RECORDS FOR PROCESSING:
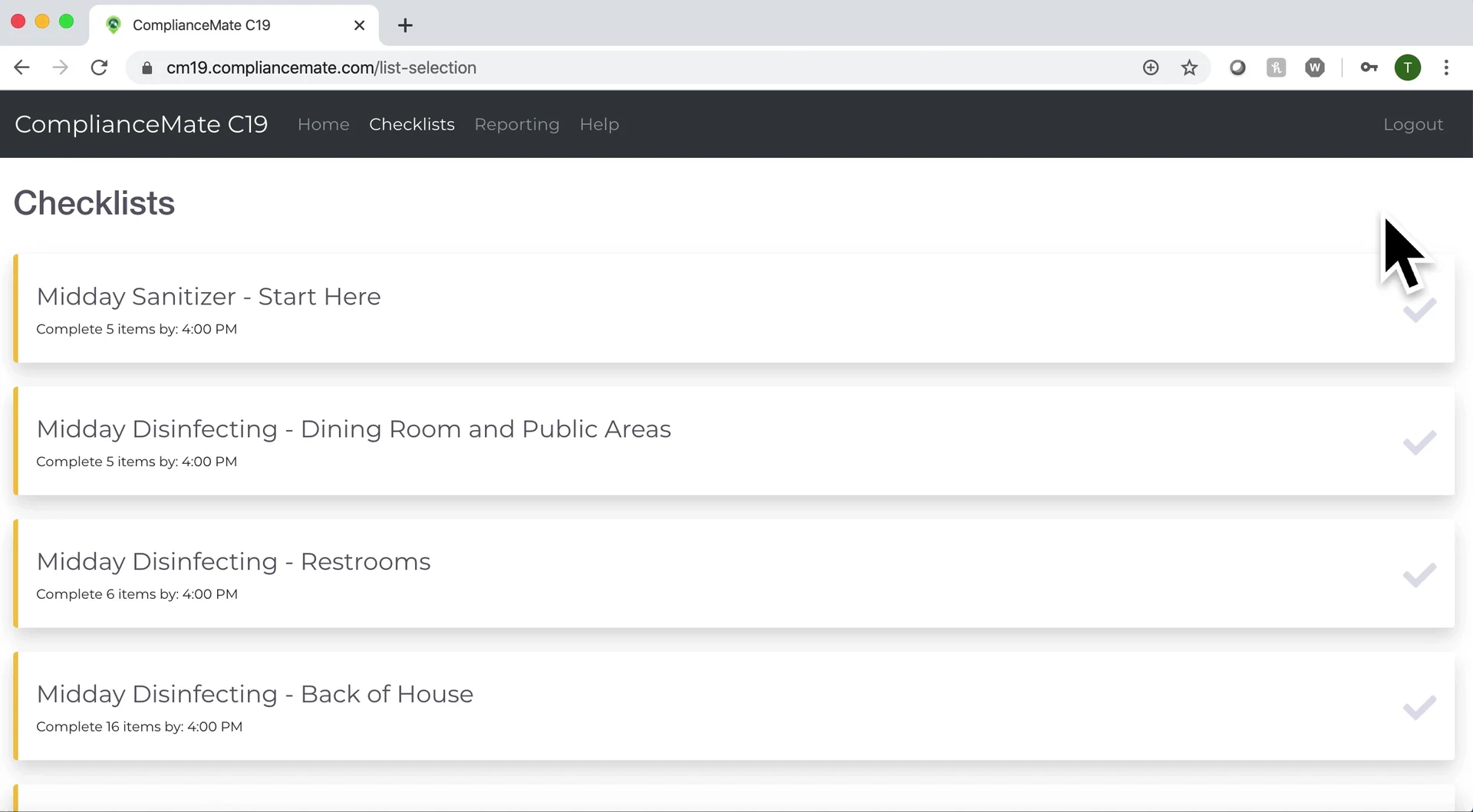Click the W extension icon

[1314, 67]
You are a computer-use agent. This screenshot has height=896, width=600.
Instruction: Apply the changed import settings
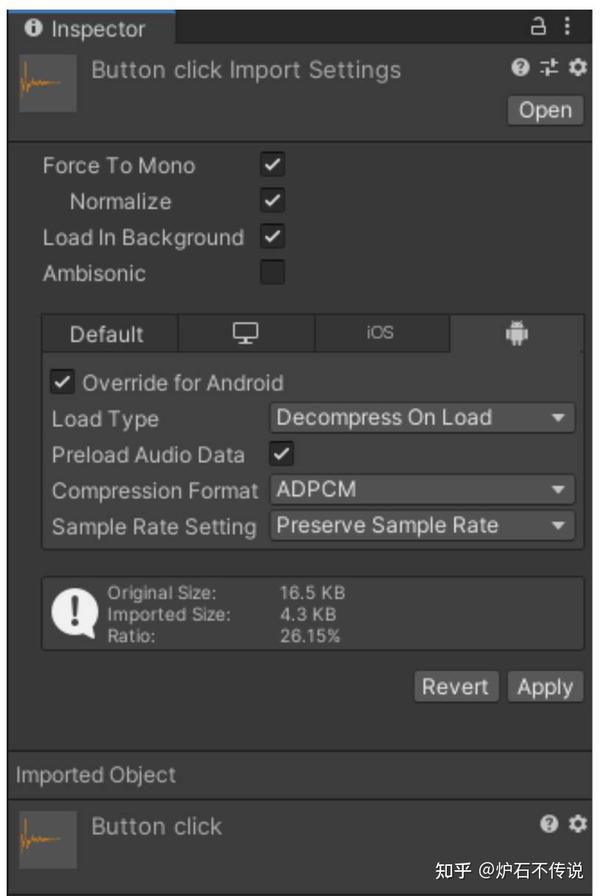click(x=546, y=687)
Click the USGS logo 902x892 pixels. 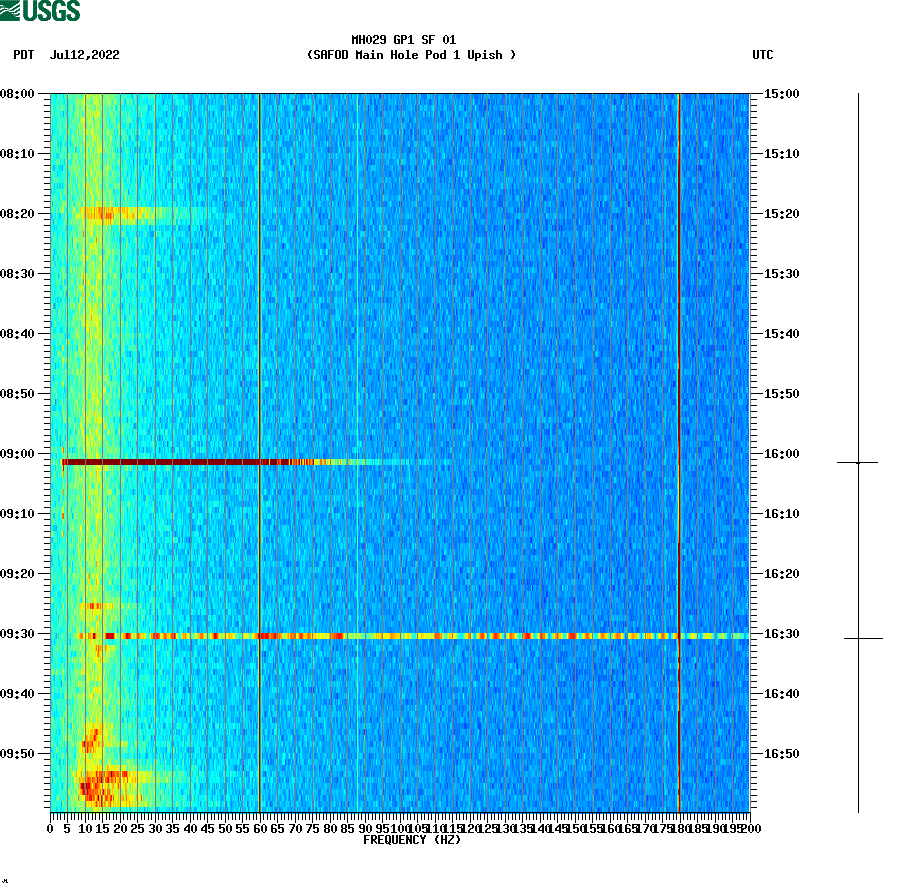[40, 10]
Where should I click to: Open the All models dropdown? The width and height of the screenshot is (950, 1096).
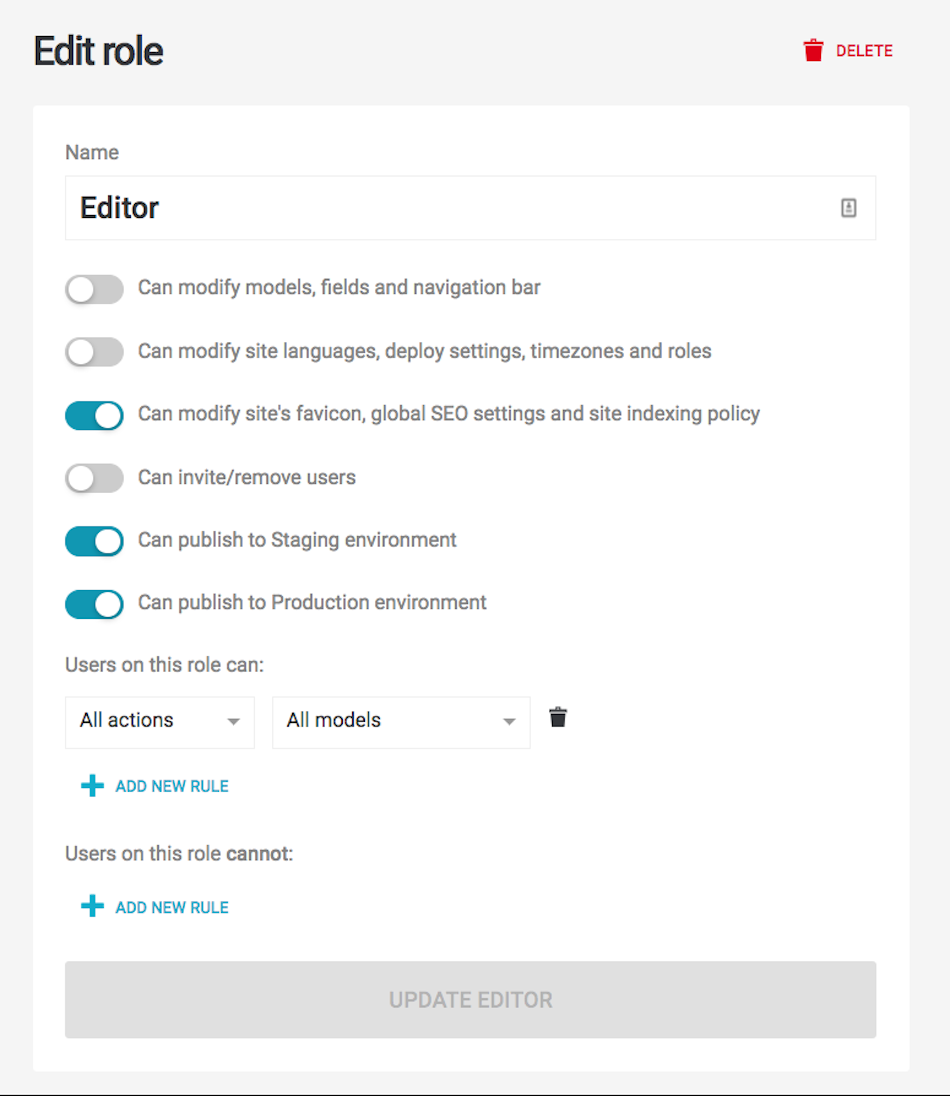click(401, 722)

WORK INSTRUCTION: Reproduce the material above exactly, but only from the line with "Where should I" through its last line, leaving pictures out.

EXERCISE RESPONSE:
Where should I click to: Open the All models dropdown? The width and height of the screenshot is (950, 1096).
click(401, 722)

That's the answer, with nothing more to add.